The full complement of the London TravelWatch board is a chair plus six ordinary members appointed for a four-year term by the London Assembly. Members of the London Assembly may not be appointed to the board, but London Borough councillors may be. Vacancies are advertised when they arise, and the appointments are made from amongst applicants by the GLA according to the rules governing public appointments that are to be made on the basis of merit. Tricia Hayes was appointed to replace Arthur Leathley as chair in February 2024. Tricia Hayes was also appointed by the GLA to sit on the Board of Transport Focus (previously Passenger Focus) to represent London in national rail matters and to facilitate coordination between the two bodies.

==Recent history==
In March 2010 the London Assembly authorised a review into the future of London TravelWatch, undertaken by the Business and Management Committee. The committee was empowered to examine the effectiveness of London TravelWatch as an advocate body for transport users. As part of this process, user groups across London alongside elected representatives made submissions to the committee. In September 2010 the committee published its findings, chiefly to recommend London TravelWatch be abolished. This was the only option put forward by the GLA for the future of transport user representation in London. (Other options that could have been considered, but were not, were to either merge London TravelWatch completely with Transport Passenger Focus (now Transport Focus), or to leave TravelWatch as a stand-alone body, but with reduced functions.) The committee argued there was too much duplication between London TravelWatch and the national watchdog Passenger Focus that the cost of London TravelWatch was too great, and that transport users' interests would be better represented by elected politicians rather than a board composed of residents of the London TravelWatch area appointed after open competition on the basis of merit. It was proposed that rail matters in London, including complaints, be handled by Passenger Focus. For other transport modes the complaints (appeals) function was to be transferred to a complaints unit which would be part of the London Assembly. The remaining functions of the board (which would cease to exist) would be carried out by the elected members of the Transport Committee.

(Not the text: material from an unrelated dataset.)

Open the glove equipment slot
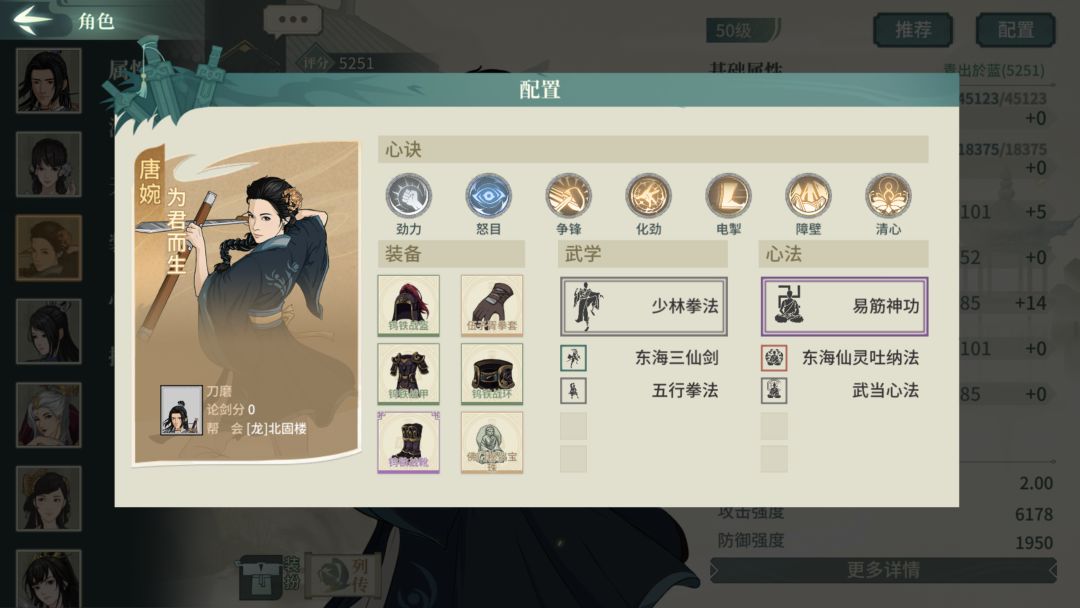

However the implementation of the assembly's decision which was opposed by London TravelWatch, required legislation by parliament, as London TravelWatch has a statutory basis separate from the GLA. Accordingly, the assembly requested that the government introduce legislation to give effect to its wishes. The appropriate vehicle for any change would have been the Localism Act but the Minister declined to include any alteration in the status of London TravelWatch in that bill when it originated in the House of Commons. A further complication was the decision by central government to sharply reduce the funding of Passenger Focus, which would have made any transfer of further functions to that body problematic.

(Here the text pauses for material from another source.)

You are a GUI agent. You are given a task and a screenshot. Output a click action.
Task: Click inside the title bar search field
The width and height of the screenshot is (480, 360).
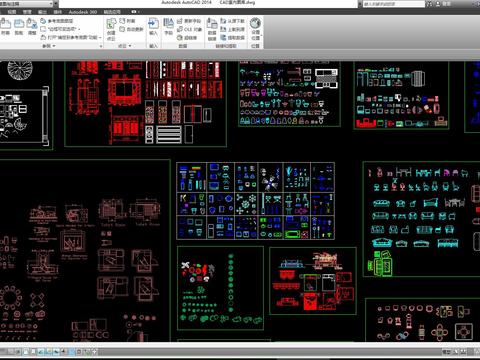(x=393, y=4)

When the Localism Bill was before the House of Lords an amendment was proposed at committee stage by two Liberal Democrat peers, which if passed would have transferred the functions of the London TravelWatch Board to the GLA transport committee. The amendment due to timetabling issues, could not be taken until the report stage but was debated on the evening of 12 September 2011. In the event the amendment was withdrawn without a vote having neither government support nor being without criticism from a number of peers. (The bill received Royal Assent as the Localism Act on 15 November 2011.) There are no other plans known for legislation to alter the status of London TravelWatch.